Jim Huston |
“We have had some luck, being that we have had work, but only one job at a time. We’re down to one crew in landscape and one in maintenance. It is really slow and we see the entire economy crashing around us. There is literally no work in Sacramento. Other friends of mine tell me that they cannot buy a job. How is the rest of the country doing?”
To get a true perspective on this contractor’s concerns, I’d also ask, “Where is the country heading?” The first question is fairly easy to answer. It’s the second one that’s a crap shoot. There are more mixed signals in today’s economy than in BP CEO Tony Hayward’s testimony before the U.S. Congress.
Here’s a sampling from the Wall Street Journal: capital-equipment orders were up 2.1 percent in May, and 18.4 percent above its year-earlier level. Engine-maker Cummins, Inc., plans to boost capital spending to $400 million this year, up nearly 30 percent from 2009. The G-20 meeting in Toronto saw little consensus from the world’s economic leaders – the U.S. fears moving too fast and plunging into another global recession, and European nations, have cautioned that moving too slowly could produce unsustainable debt loads, higher interest rates and even defaults.
So where are we, and where are we headed? In my consultations with more than 60 contractors in the last five months, the word “recovery” is not what comes to mind. Rather, the word “stagnation” seems to be the phrase of the day. Yes, quantifiably, sales are up a little and people are feeling a bit less anxious. But less than one percent of the contractors that I’ve visited are planning on “robust” growth (more than 10 percent) from 2009. Still fewer feel overly optimistic about the future or are planning for robust growth any time soon. It’s less anxiety, not more optimism, as contractors seem to be more comfortable with the “new normal” in which we seem to be mired.
While the current markets are characterized by flatness, future ones appear extremely timid. In many market sectors there is some economic growth, but it has not trickled down to the green industry with any significant momentum. If the current economic malaise continues, it will take over a decade to recapture the jobs that have been lost in the last thirty months. That is simply unacceptable.
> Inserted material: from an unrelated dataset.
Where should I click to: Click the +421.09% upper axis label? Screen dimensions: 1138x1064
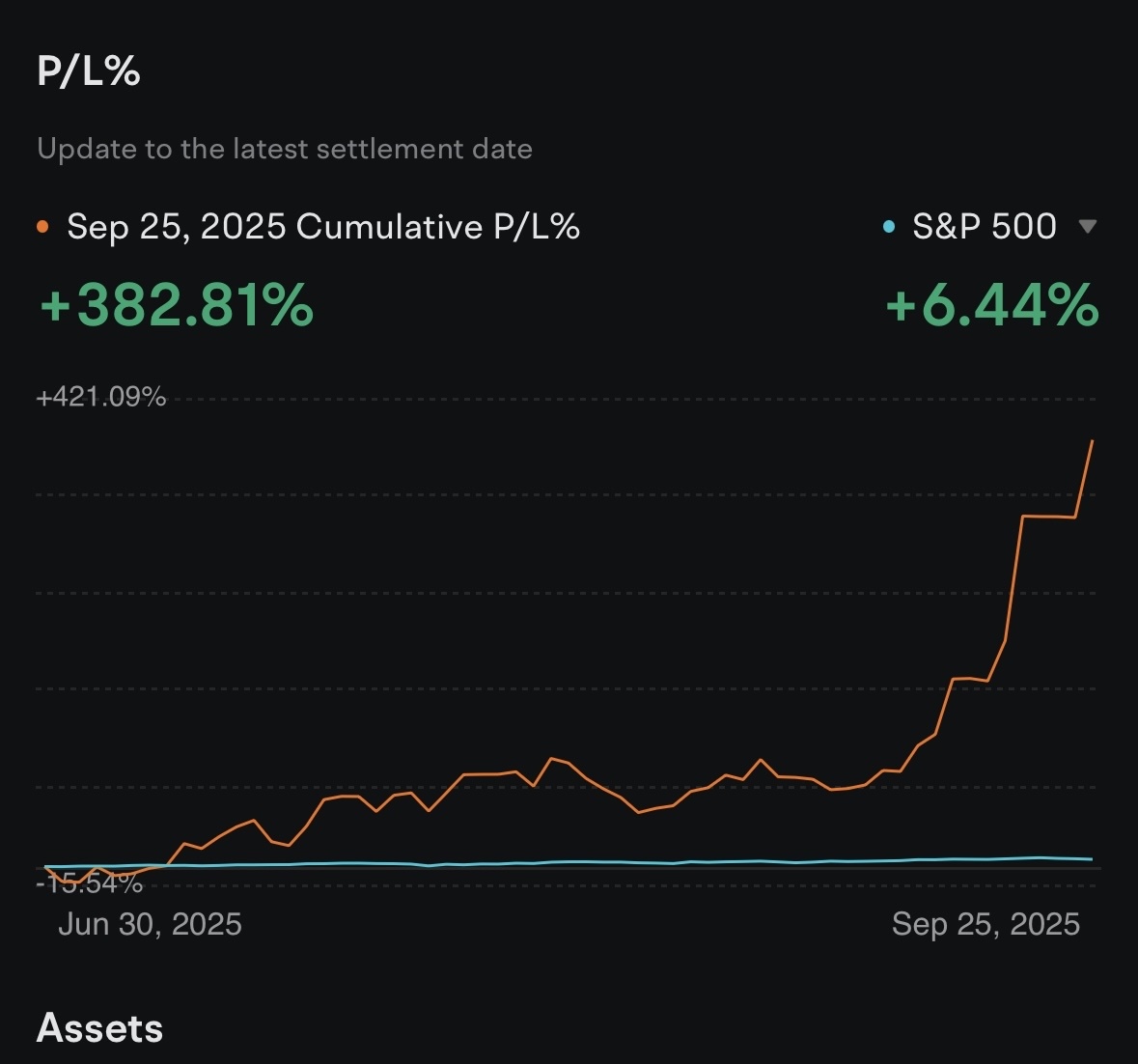pos(101,397)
Just as a bicyclist needs some momentum to keep balanced and upright, so too does the economy need a minimal amount of inertia to keep it moving forward and to keep it from collapsing. Either we grow or we crash. The current situation is not an option.
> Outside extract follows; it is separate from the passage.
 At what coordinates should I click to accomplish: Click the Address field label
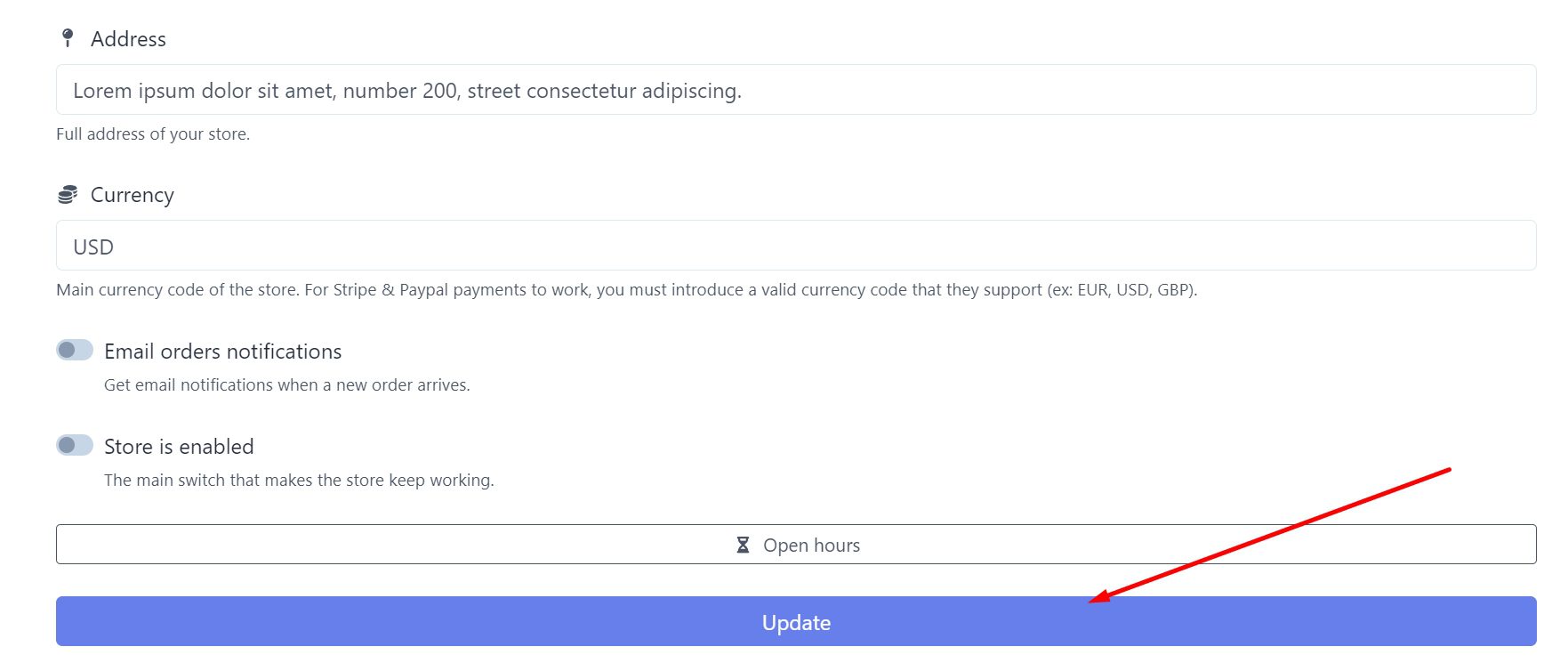tap(128, 39)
The question seems to be, will we recover? Will we get back to a place where the future optimism that once characterized this country for generations is warranted? Will we have a return of the robust optimism that has always been at the core of the American Dream?
Yes, it will return. However, it won’t be soon, and be prepared for some very rough times in the future. The uncertainty that plagues our economy today makes it more likely that we will experience a double-dip recession than that we will see a robust recovery any time soon. Do not allow the current increase in economic activity to lull you into thinking that the recovery is under way. If this is an economic “recovery,” it is the most anemic one that we have seen in recent history.
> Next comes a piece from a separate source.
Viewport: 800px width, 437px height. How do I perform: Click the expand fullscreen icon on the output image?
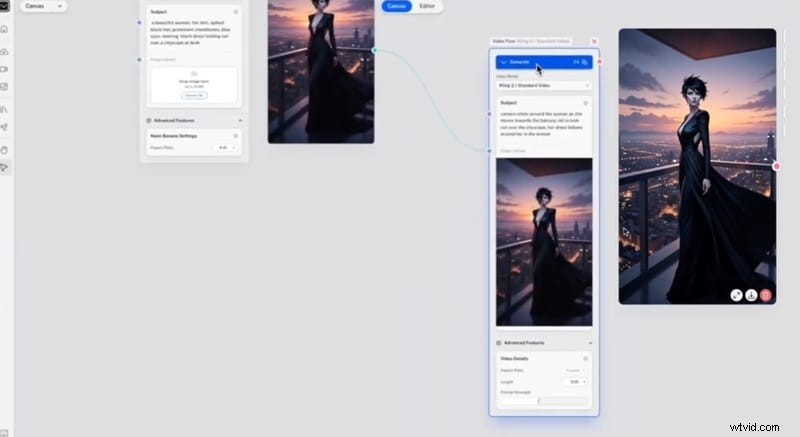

So, what do you do about it? Be proactive at all levels. Remember the basics in your business: set measurable and time-based goals, know your numbers, maximize your production, market like crazy – and then do it all over again. Since the current economic situation is a systemic one, past solutions probably won’t work. Generals, they say, always fight the last war. They use outdated strategies and technologies that brought success in past battles to future ones. It doesn’t work.
My contractor friend in Sacramento and contractors all over the U.S. are experiencing the same thing – a lackluster economy. Entrepreneurs by definition take things into their own hands and make things happen. It’s time that we do that at a governmental level as well and get back to the optimism for our future that has made us great and made us who we are as Americans.